• Exercise details: Transcribe exactly, and only, the lines running from the one with "You are a GUI" to the end of the entries below, both included, without any pictures.

*** Begin section ***

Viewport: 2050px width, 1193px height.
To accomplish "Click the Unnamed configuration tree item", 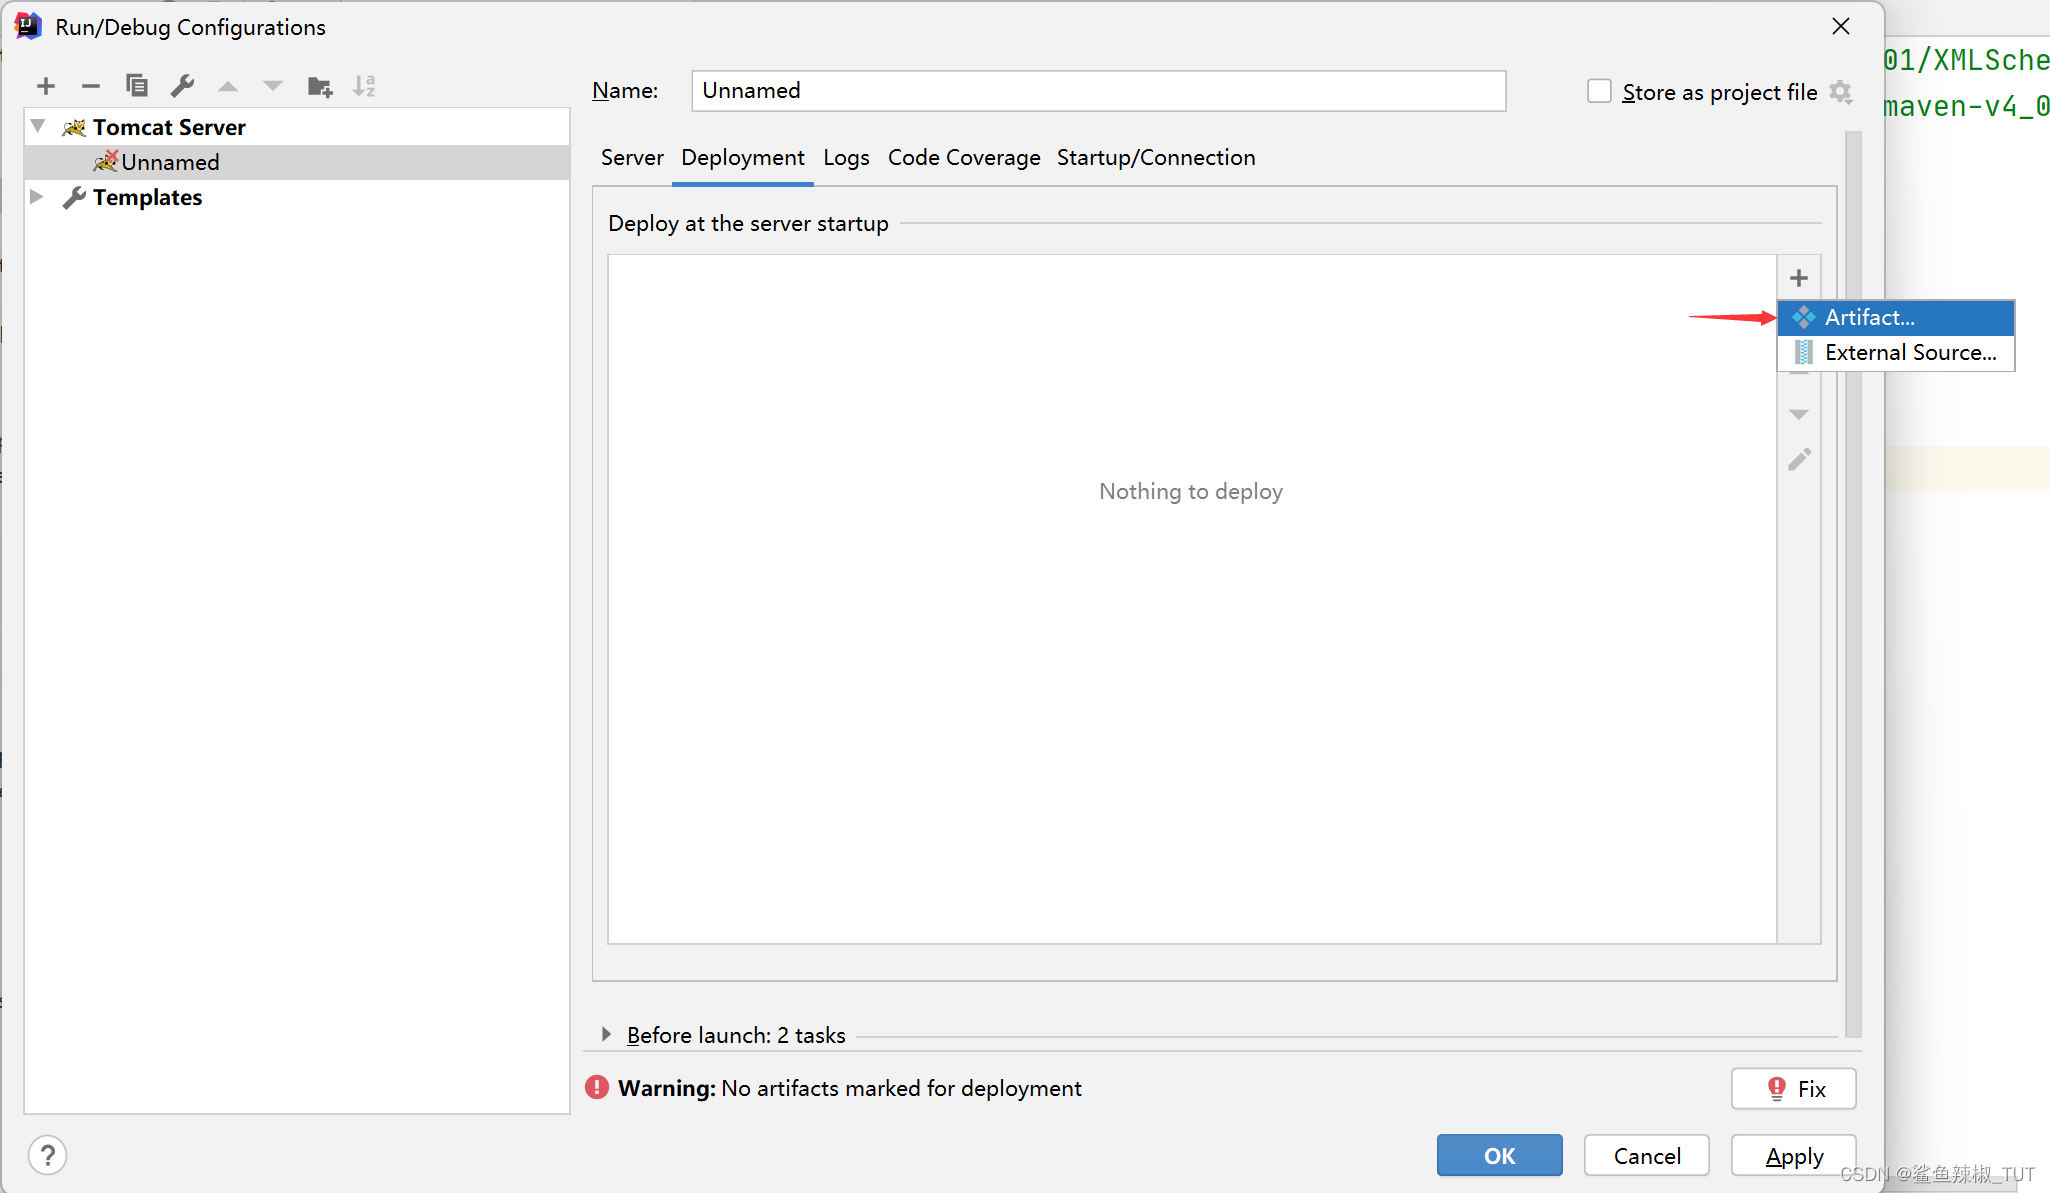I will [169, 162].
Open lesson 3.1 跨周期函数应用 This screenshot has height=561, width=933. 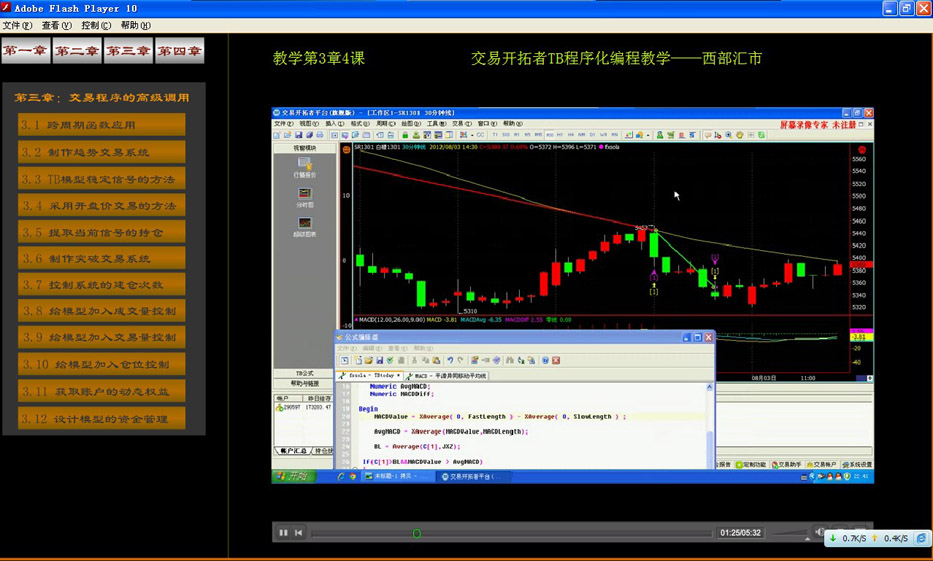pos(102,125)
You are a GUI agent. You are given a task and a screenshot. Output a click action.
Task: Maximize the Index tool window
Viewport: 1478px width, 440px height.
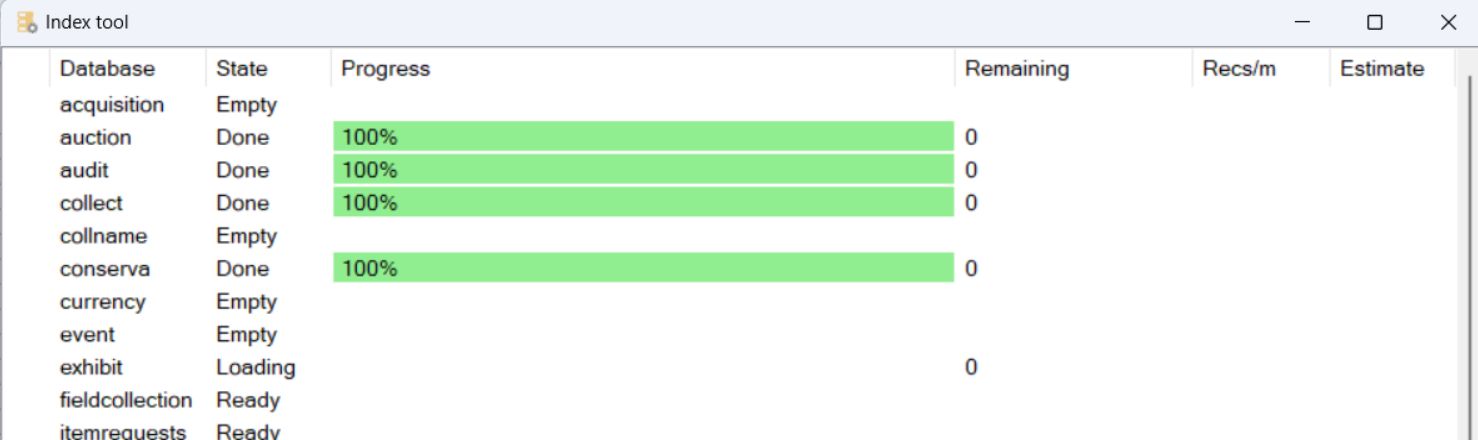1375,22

*** End section ***

• Answer to this exercise:
You are a GUI agent. You are given a task and a screenshot. Output a click action.
Task: Maximize the Index tool window
Viewport: 1478px width, 440px height.
1375,22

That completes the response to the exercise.